| Activity |
Produce exactly the lines starting at the one containing "The height and width of the screenshot is (840, 1406)." and ending at the last line of the material, with nothing added.

| Excerpted data |
/---

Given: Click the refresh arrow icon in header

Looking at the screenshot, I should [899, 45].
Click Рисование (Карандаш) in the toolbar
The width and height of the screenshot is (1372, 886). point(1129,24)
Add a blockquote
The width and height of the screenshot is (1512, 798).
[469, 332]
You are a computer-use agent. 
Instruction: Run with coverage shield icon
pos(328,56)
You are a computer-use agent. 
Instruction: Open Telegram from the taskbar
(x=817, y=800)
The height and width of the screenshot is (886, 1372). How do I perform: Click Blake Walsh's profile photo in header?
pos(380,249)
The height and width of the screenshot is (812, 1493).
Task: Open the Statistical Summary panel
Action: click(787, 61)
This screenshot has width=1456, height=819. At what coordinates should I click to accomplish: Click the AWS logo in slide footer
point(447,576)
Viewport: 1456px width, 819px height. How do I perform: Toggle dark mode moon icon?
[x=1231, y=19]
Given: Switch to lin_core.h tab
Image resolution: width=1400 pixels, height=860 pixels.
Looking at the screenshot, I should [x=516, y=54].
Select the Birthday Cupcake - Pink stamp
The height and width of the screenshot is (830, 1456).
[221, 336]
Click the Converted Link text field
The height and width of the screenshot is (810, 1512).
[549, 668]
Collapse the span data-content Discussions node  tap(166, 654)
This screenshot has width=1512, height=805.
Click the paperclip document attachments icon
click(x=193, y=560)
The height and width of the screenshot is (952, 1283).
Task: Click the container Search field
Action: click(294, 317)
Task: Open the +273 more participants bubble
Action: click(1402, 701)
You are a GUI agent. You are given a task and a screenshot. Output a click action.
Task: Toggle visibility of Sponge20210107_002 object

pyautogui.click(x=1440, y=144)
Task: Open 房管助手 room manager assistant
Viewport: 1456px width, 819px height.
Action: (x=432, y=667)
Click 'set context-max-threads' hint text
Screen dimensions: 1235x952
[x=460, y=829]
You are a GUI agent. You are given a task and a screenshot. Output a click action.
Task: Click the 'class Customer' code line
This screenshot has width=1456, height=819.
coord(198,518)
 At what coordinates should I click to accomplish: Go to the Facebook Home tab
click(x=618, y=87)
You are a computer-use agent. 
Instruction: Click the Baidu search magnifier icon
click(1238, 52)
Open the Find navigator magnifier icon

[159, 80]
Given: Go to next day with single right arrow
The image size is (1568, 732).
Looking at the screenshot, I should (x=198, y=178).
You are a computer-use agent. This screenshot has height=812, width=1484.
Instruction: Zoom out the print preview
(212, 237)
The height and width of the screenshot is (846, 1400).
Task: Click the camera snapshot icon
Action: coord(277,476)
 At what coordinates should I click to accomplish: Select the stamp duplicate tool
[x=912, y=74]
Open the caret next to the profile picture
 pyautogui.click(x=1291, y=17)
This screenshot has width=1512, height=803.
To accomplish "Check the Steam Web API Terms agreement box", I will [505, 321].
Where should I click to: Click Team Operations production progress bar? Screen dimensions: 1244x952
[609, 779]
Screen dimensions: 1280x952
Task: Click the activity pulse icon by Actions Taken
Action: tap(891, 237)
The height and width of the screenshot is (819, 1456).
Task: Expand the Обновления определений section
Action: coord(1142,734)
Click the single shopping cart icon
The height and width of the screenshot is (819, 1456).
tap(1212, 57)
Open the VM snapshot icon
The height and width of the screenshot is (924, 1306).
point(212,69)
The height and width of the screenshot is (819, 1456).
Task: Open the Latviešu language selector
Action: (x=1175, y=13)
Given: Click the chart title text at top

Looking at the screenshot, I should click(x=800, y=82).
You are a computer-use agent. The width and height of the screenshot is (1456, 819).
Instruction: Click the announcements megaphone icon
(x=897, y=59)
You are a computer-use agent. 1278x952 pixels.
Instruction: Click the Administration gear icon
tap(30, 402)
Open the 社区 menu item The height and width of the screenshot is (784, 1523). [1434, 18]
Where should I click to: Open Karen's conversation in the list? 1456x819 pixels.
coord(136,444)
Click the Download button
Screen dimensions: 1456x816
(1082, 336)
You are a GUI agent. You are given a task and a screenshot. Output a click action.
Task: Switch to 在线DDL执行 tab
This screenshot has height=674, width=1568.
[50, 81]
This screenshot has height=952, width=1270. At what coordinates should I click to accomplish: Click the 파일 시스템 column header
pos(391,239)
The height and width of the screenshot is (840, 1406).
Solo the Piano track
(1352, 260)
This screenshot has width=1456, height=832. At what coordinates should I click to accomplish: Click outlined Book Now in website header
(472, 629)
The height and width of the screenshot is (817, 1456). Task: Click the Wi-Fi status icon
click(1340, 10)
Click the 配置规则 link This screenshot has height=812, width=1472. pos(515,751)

\---

| Exercise output |
The height and width of the screenshot is (840, 1406).
Solo the Piano track
(1352, 260)
This screenshot has width=1456, height=832. At what coordinates should I click to accomplish: Click outlined Book Now in website header
(472, 629)
The height and width of the screenshot is (817, 1456). Task: Click the Wi-Fi status icon
click(1340, 10)
Click the 配置规则 link This screenshot has height=812, width=1472. pos(515,751)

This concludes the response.